02-18-2010, 09:55 PM
More than half a century has passed since Pakistan came into being. In the life of nations, it is said, its just trickle of a time. In contrast to this, we as a nation have developed the norm to venture upon that rarest of commodity called time. No wonder why after more than sixty years, we still struggle to find a raison d?tre for our nationhood.
Oblivious of our national goals, we indulge ourselves in trivialities. Many of our youth, when they ask why Pakistan our thinkers, our opinion makers and our think tanks are unable to explain our younger generation the genesis of Pakistan. [B]Our history books too, put forward the hackneyed phrases on brute majority of Hindus (which though partially correct but not the genesis of this nation) in British India. Though a fact that time, its no more tenable now.

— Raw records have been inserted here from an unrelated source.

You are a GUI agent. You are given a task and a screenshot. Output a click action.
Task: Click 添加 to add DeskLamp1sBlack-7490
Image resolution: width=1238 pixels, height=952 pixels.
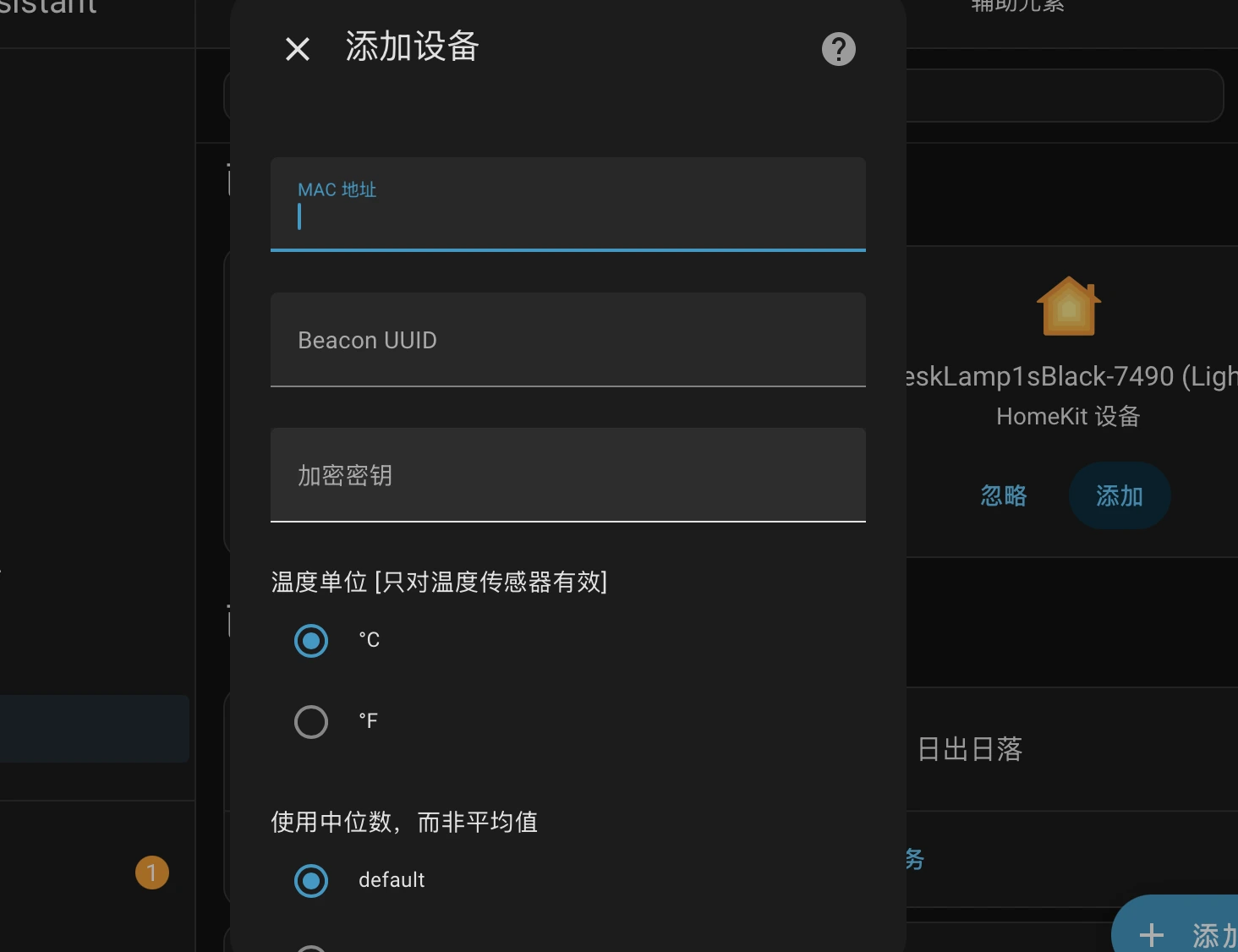point(1119,496)
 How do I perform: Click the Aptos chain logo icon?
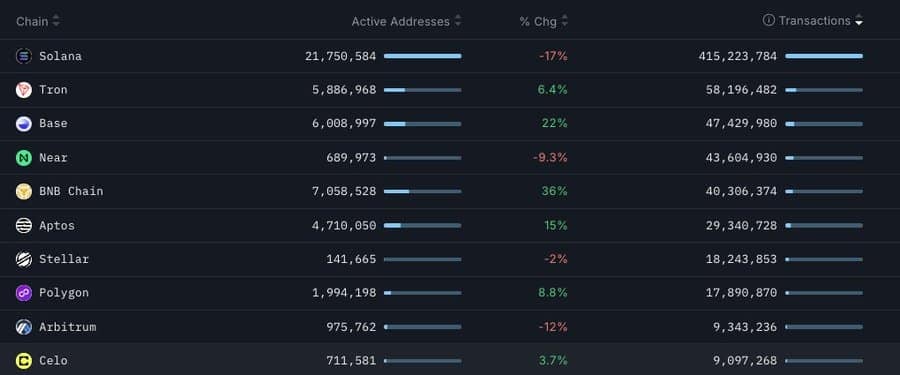click(24, 226)
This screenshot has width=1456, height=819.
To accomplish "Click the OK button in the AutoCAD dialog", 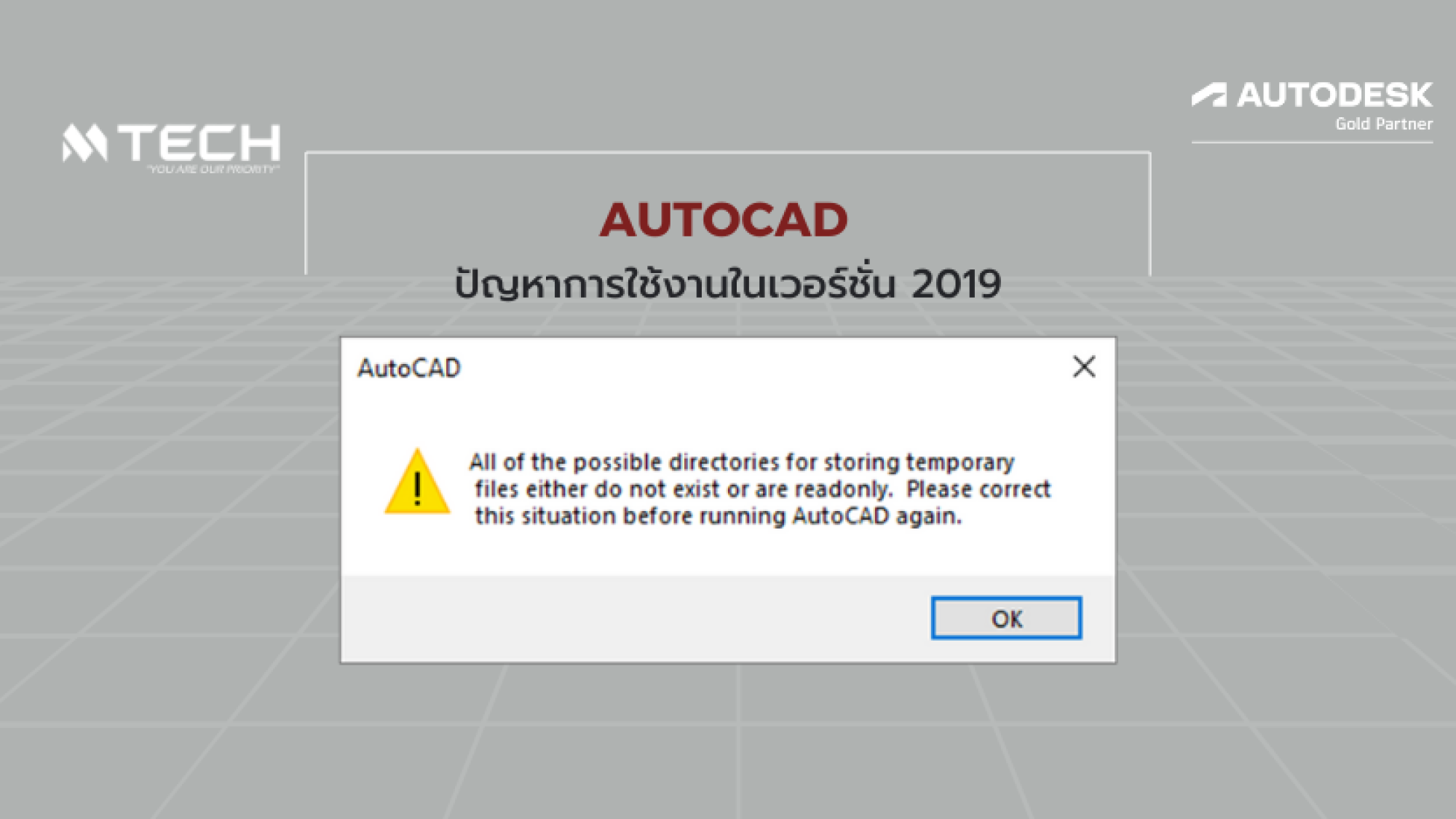I will pyautogui.click(x=1006, y=618).
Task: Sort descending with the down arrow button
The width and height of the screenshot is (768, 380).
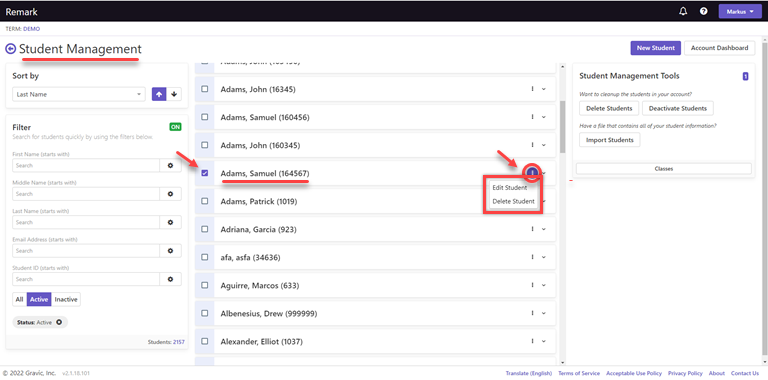Action: coord(174,94)
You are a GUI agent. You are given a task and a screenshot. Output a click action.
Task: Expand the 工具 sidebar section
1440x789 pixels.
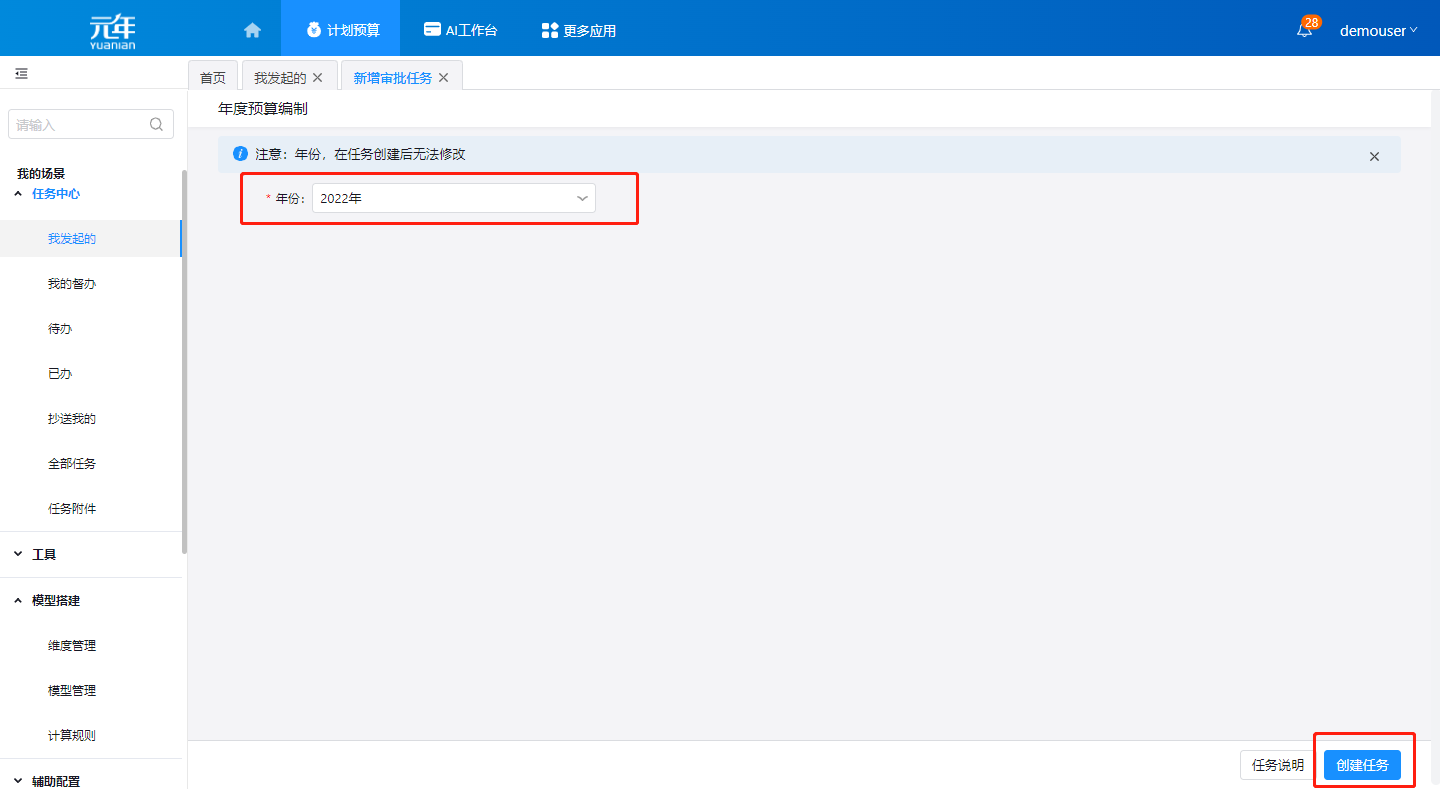(44, 554)
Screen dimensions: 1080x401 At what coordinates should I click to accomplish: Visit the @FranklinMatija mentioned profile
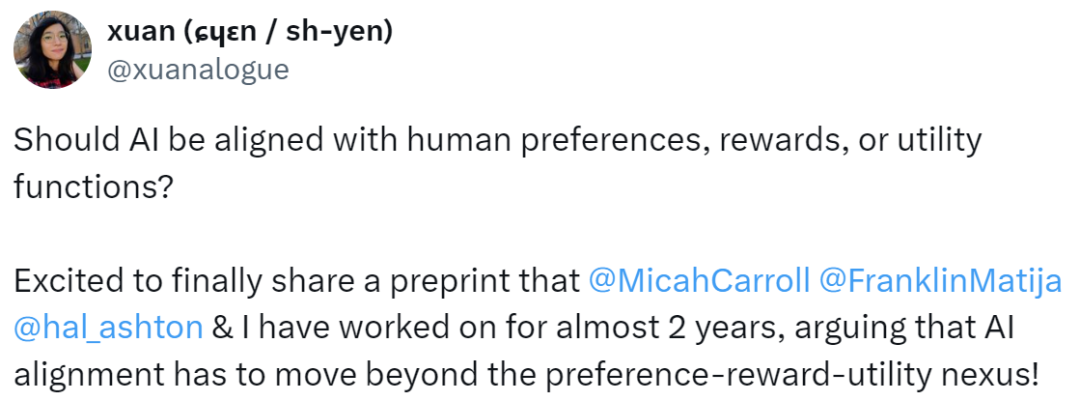point(939,283)
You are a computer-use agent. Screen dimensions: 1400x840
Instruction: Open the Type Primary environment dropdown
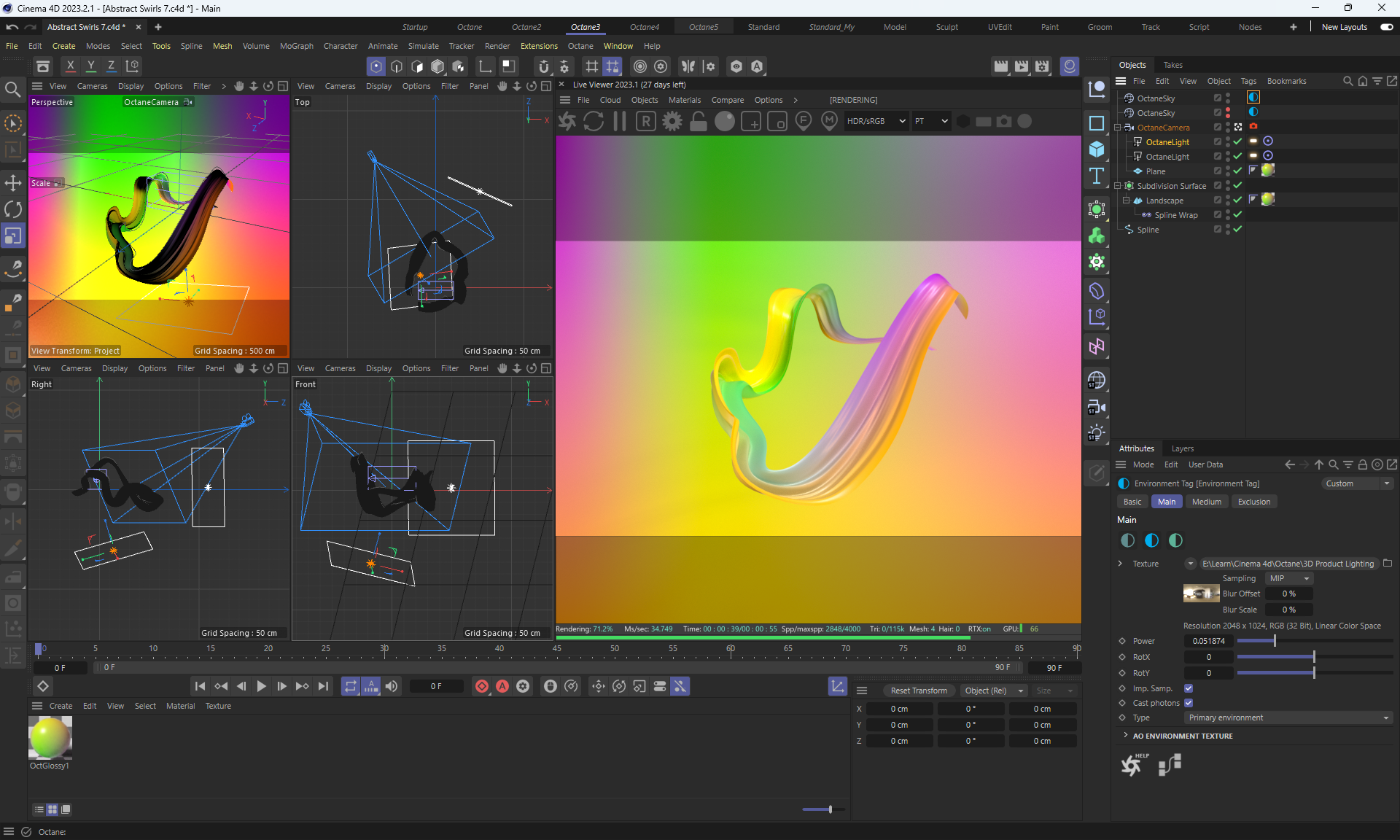[1288, 718]
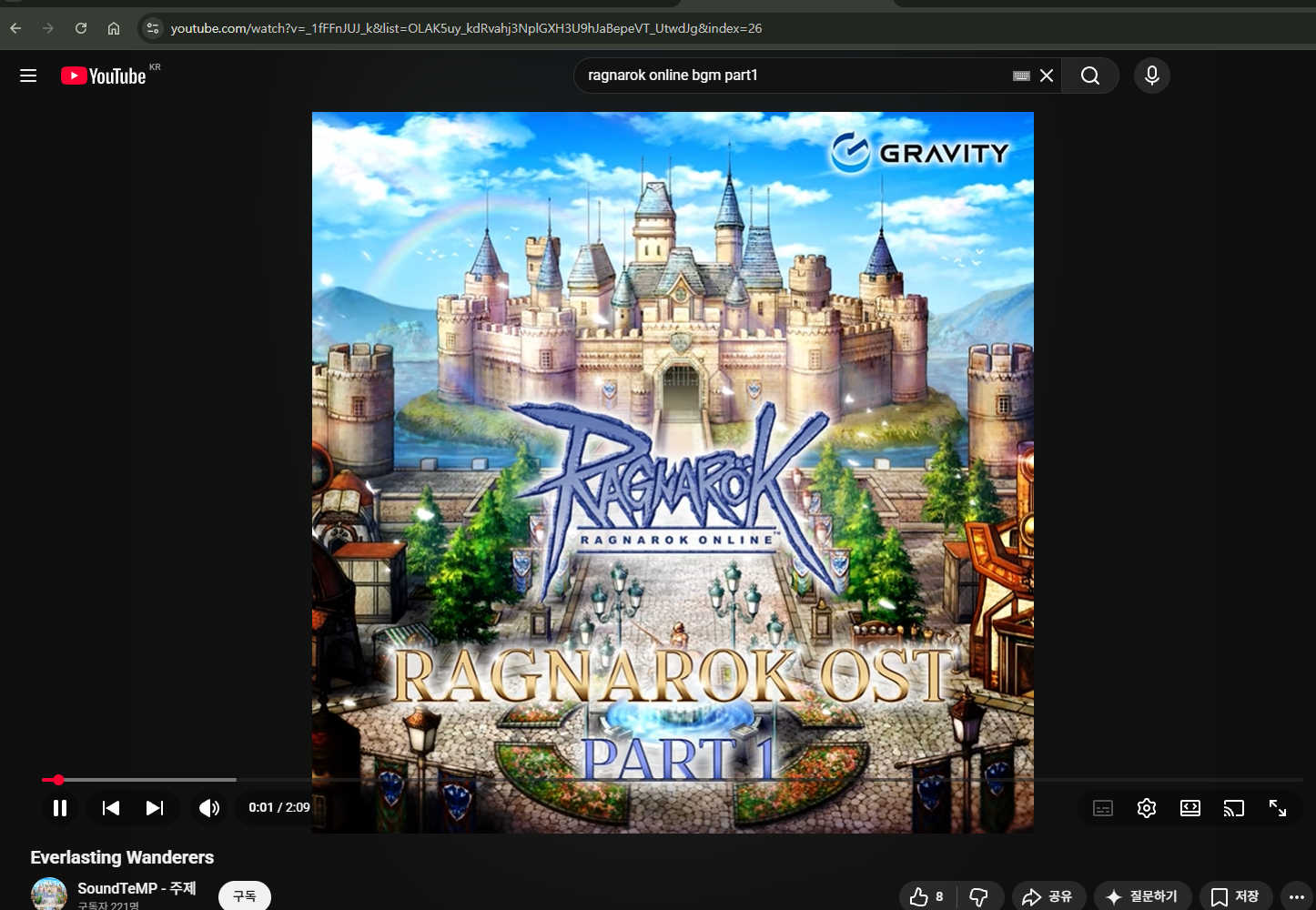Switch to theater mode
This screenshot has width=1316, height=910.
click(1190, 808)
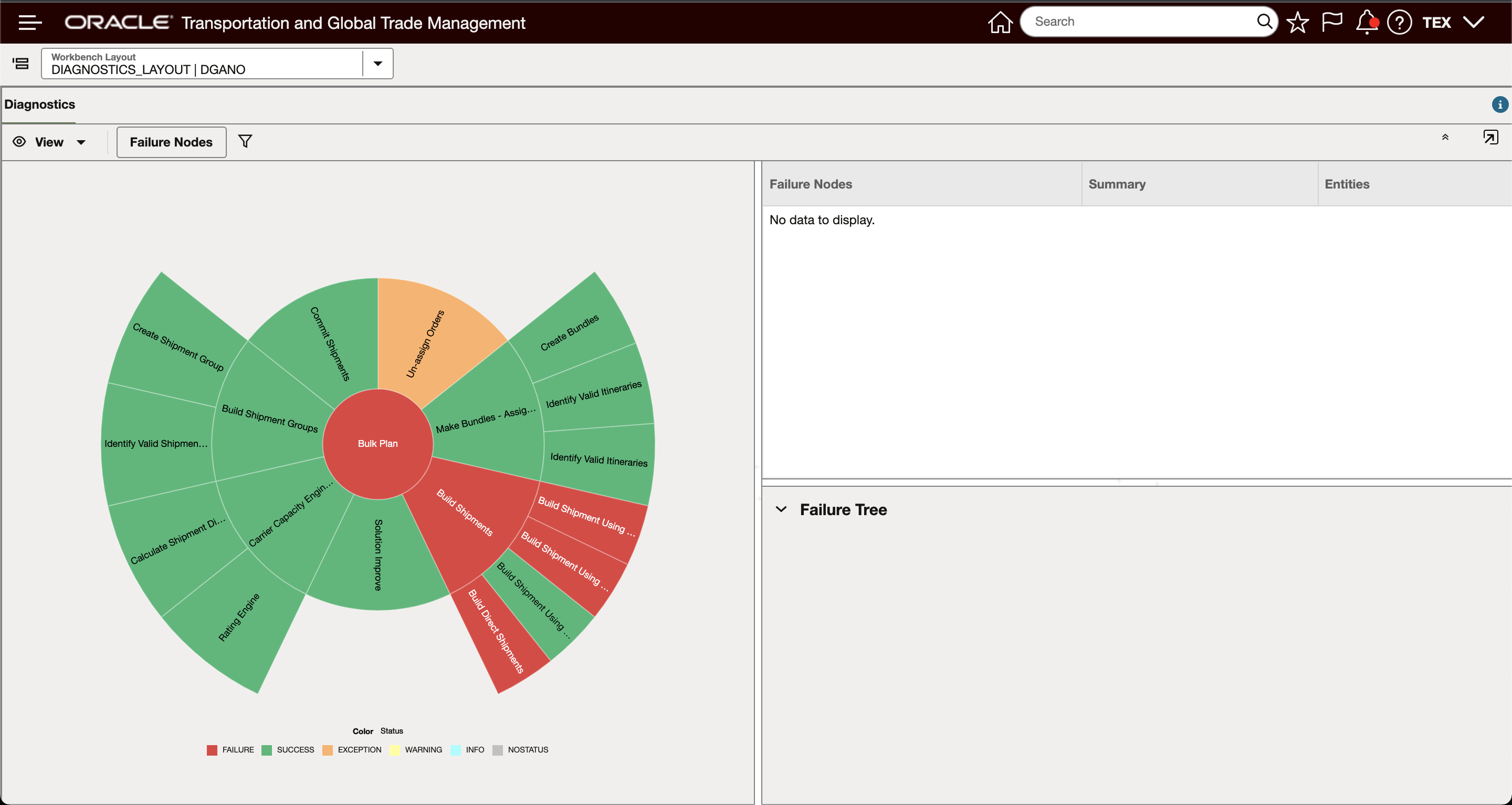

Almost same number of Muslims lives even to this day under the same brute majority of Hindus in present day India.[/B]
Then many of our religious scholars, ascribe to the theory of first Muslim, second Pakistani, a concept which was strengthened during General Zias dictatorial regime and been highly invigorated through history books mostly compiled by writers who believed or still believe in an Islamic revival based on the pattern of Muslim empires that existed before the arrival and colonization of the subcontinent by the British.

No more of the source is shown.